Pascal Vaillant a été blessé après la manifestation du 29 janvier 2009 à St-Nazaire alors qu’il allait faire ses courses !

Atteint par un tir de grenade, il est aujourd’hui amputé de deux orteils, ses multiples greffes au pied ne sont pas consolidées et il souffre toujours de ses blessures.

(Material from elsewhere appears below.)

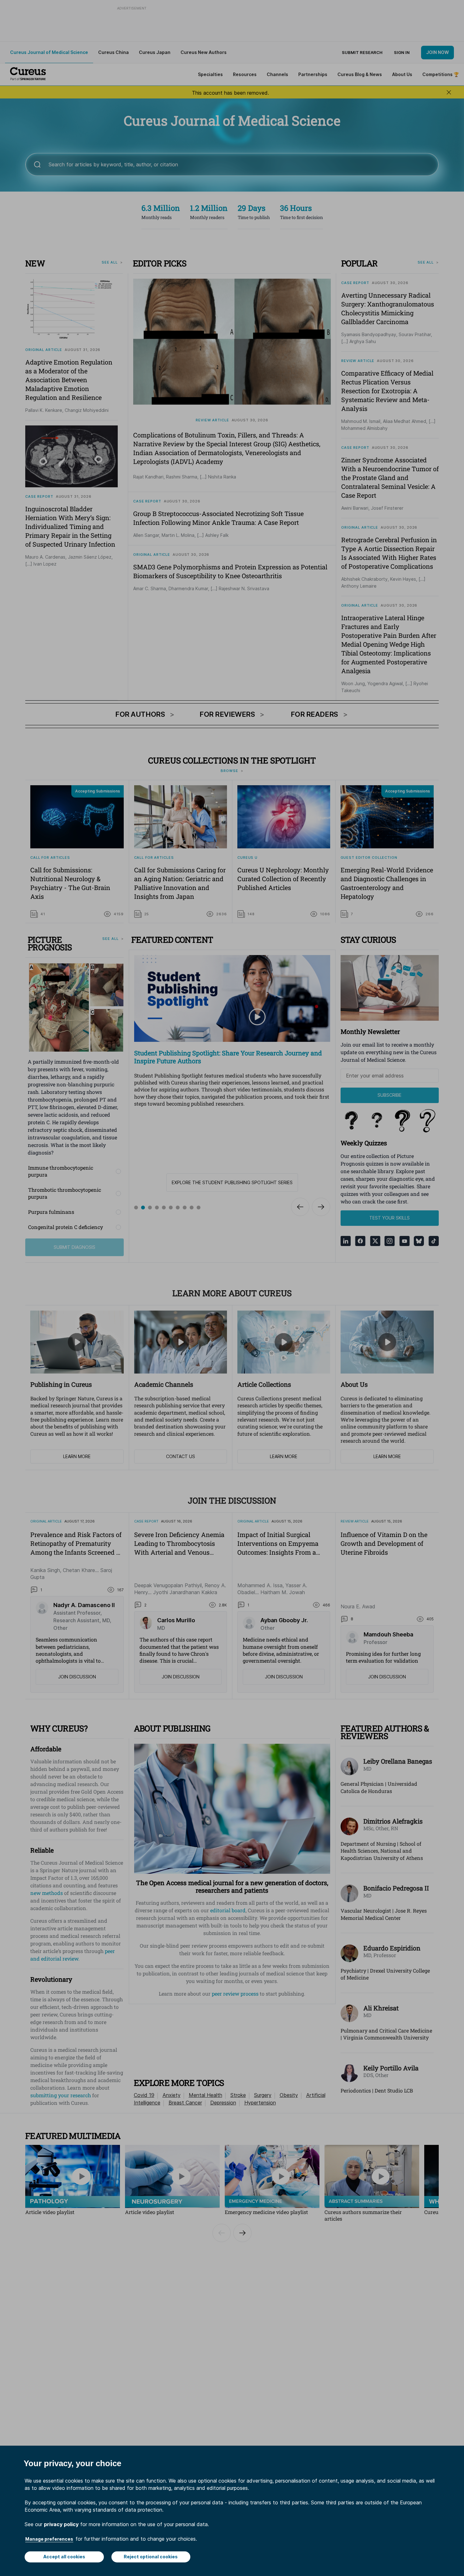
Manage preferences (49, 2539)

Le procureur de la République vient de classer sans suite la « plainte contre X pour coups et blessures involontaires » que Pascal Vaillant avait déposée le 31 janvier 2009. Cette décision est scandaleuse et représente un véritable déni de justice. Quand le procureur considère que « les forces de l’ordre ont fait un usage légitime et proportionné de ces grenades » il délivre un permis de mutiler à la force publique.

Décidés à tout mettre en oeuvre pour que la vérité soit établie, pour que la justice soit rendue, et pour que la victime obtienne réparation des personnes se sont constituées en comité de soutien « Justice pour Pascal Vaillant ». Ils sont soutenus par le CODELIB et la LDH.

« Communiqué de presse du CODELIB » du 17/03/2010 d’après …

Denidejustice souhaite connaître le nom du procureur. Merci de nous aider.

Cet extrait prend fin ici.